> EXERCISE DIRECTIONS:
Reproduce, word for word, the part of the data that opens with the line containing "Image resolution: width=662" and closes with the line containing "will click(339, 62).", including both of those lines.

> DATASET CONTENT:
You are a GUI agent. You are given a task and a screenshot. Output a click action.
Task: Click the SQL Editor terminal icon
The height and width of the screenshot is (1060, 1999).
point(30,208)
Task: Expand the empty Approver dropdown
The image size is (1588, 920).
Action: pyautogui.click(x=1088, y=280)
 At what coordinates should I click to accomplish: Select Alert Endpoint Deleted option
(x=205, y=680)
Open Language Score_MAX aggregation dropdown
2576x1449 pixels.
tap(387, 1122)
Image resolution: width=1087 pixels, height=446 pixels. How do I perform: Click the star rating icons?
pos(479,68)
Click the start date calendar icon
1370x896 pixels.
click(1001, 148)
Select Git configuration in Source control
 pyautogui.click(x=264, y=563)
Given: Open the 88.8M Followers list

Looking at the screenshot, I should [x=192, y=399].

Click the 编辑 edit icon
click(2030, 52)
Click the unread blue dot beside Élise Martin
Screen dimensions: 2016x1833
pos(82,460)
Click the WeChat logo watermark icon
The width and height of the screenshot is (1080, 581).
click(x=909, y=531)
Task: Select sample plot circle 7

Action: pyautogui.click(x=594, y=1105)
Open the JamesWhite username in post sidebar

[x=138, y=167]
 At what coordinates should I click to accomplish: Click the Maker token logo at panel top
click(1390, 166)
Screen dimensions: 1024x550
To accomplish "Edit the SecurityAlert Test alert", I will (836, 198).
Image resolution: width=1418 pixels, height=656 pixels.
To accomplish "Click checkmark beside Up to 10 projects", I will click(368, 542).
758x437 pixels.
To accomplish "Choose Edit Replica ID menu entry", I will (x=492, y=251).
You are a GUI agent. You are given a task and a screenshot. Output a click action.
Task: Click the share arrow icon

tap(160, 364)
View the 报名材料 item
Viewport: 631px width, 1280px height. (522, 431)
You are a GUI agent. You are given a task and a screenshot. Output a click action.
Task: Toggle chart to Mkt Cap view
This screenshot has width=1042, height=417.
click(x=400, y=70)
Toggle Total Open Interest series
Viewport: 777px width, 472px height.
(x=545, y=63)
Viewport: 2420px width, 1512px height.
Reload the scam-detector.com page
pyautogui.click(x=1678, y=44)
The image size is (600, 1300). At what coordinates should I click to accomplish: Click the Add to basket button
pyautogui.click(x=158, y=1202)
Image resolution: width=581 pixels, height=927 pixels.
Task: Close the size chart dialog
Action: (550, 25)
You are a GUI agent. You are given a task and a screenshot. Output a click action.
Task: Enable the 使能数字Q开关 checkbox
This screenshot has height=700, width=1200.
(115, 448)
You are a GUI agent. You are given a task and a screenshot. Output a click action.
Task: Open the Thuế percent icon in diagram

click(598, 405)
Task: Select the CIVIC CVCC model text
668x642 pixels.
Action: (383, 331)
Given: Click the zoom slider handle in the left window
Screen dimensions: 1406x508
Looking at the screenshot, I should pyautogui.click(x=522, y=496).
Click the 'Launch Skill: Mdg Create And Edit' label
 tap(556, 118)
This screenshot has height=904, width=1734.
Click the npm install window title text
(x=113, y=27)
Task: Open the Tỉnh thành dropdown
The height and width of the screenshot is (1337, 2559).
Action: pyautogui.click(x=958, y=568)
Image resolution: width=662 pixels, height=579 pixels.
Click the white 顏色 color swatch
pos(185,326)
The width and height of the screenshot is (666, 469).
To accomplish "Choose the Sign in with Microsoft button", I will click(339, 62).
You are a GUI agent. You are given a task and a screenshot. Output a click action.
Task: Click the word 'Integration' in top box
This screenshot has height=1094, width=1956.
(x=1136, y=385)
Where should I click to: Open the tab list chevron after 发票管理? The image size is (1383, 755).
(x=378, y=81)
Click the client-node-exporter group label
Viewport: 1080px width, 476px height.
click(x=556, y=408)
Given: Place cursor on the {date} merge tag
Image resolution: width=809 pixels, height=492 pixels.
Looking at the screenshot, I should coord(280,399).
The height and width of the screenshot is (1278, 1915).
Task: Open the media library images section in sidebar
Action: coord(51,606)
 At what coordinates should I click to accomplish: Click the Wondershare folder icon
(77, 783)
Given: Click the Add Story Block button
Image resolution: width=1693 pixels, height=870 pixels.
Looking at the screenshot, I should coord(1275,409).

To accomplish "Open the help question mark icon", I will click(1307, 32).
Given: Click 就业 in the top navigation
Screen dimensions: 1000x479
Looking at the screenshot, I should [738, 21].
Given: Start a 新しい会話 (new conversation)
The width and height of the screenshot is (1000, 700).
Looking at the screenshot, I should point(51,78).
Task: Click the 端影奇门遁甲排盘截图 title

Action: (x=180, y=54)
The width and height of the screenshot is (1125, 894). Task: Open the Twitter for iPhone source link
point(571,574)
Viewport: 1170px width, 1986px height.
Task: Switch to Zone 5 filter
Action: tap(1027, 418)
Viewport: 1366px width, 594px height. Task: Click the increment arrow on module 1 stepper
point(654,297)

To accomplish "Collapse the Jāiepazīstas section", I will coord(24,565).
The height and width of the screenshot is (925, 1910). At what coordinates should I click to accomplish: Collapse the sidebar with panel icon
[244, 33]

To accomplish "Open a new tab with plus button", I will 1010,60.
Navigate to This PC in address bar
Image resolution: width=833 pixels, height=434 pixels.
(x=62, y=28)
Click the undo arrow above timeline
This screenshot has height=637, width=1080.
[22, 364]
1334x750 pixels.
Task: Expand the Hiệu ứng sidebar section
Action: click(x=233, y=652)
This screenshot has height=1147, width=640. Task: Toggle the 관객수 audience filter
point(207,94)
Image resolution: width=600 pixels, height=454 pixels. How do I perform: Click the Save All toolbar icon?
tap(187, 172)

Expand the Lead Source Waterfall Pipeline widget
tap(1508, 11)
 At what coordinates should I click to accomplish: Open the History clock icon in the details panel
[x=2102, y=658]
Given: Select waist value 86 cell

> SOLUTION TO THIS EXERCISE:
Image resolution: width=662 pixels, height=579 pixels.
Click the white 顏色 color swatch
pos(185,326)
The width and height of the screenshot is (666, 469).
To accomplish "Choose the Sign in with Microsoft button", I will click(339, 62).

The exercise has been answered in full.